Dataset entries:
<<<<

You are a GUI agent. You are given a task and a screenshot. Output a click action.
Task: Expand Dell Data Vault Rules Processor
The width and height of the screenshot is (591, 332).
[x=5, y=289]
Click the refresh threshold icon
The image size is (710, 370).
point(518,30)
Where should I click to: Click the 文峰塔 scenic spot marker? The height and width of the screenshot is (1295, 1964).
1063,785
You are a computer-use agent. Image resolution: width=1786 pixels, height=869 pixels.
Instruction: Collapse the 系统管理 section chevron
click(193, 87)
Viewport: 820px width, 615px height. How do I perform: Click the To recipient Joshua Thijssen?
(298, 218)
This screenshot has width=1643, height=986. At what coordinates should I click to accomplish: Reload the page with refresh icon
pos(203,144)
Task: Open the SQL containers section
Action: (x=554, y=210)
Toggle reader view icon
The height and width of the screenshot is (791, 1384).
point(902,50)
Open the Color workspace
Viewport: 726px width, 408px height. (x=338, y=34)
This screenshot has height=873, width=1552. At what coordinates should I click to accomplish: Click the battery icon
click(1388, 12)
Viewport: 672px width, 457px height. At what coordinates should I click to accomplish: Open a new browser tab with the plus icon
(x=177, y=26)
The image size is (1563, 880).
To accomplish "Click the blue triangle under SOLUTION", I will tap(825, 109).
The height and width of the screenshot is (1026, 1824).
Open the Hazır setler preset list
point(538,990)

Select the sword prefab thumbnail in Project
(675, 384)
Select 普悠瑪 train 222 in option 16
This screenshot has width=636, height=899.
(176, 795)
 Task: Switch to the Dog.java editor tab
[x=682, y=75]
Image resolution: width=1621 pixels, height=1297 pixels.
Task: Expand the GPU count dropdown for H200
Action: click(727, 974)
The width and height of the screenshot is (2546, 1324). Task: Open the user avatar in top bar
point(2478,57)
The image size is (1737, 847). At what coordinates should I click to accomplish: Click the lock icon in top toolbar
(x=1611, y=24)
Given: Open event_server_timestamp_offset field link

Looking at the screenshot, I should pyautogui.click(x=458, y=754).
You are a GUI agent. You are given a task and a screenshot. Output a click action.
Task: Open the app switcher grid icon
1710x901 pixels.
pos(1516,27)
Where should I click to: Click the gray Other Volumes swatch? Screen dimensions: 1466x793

>>>>

* [Exercise goal]:
A complete, exact transcription of the records is needed.

* [Result]:
You are a GUI agent. You are given a task and a screenshot. Output a click action.
Task: Expand Dell Data Vault Rules Processor
The width and height of the screenshot is (591, 332).
[x=5, y=289]
Click the refresh threshold icon
The image size is (710, 370).
point(518,30)
Where should I click to: Click the 文峰塔 scenic spot marker? The height and width of the screenshot is (1295, 1964).
1063,785
You are a computer-use agent. Image resolution: width=1786 pixels, height=869 pixels.
Instruction: Collapse the 系统管理 section chevron
click(193, 87)
Viewport: 820px width, 615px height. How do I perform: Click the To recipient Joshua Thijssen?
(298, 218)
This screenshot has width=1643, height=986. At what coordinates should I click to accomplish: Reload the page with refresh icon
pos(203,144)
Task: Open the SQL containers section
Action: (x=554, y=210)
Toggle reader view icon
The height and width of the screenshot is (791, 1384).
point(902,50)
Open the Color workspace
Viewport: 726px width, 408px height. (x=338, y=34)
This screenshot has height=873, width=1552. At what coordinates should I click to accomplish: Click the battery icon
click(1388, 12)
Viewport: 672px width, 457px height. At what coordinates should I click to accomplish: Open a new browser tab with the plus icon
(x=177, y=26)
The image size is (1563, 880).
To accomplish "Click the blue triangle under SOLUTION", I will tap(825, 109).
The height and width of the screenshot is (1026, 1824).
Open the Hazır setler preset list
point(538,990)

Select the sword prefab thumbnail in Project
(675, 384)
Select 普悠瑪 train 222 in option 16
This screenshot has width=636, height=899.
(176, 795)
 Task: Switch to the Dog.java editor tab
[x=682, y=75]
Image resolution: width=1621 pixels, height=1297 pixels.
Task: Expand the GPU count dropdown for H200
Action: click(727, 974)
The width and height of the screenshot is (2546, 1324). Task: Open the user avatar in top bar
point(2478,57)
The image size is (1737, 847). At what coordinates should I click to accomplish: Click the lock icon in top toolbar
(x=1611, y=24)
Given: Open event_server_timestamp_offset field link

Looking at the screenshot, I should pyautogui.click(x=458, y=754).
You are a GUI agent. You are given a task and a screenshot. Output a click action.
Task: Open the app switcher grid icon
1710x901 pixels.
pos(1516,27)
Where should I click to: Click the gray Other Volumes swatch? Screen dimensions: 1466x793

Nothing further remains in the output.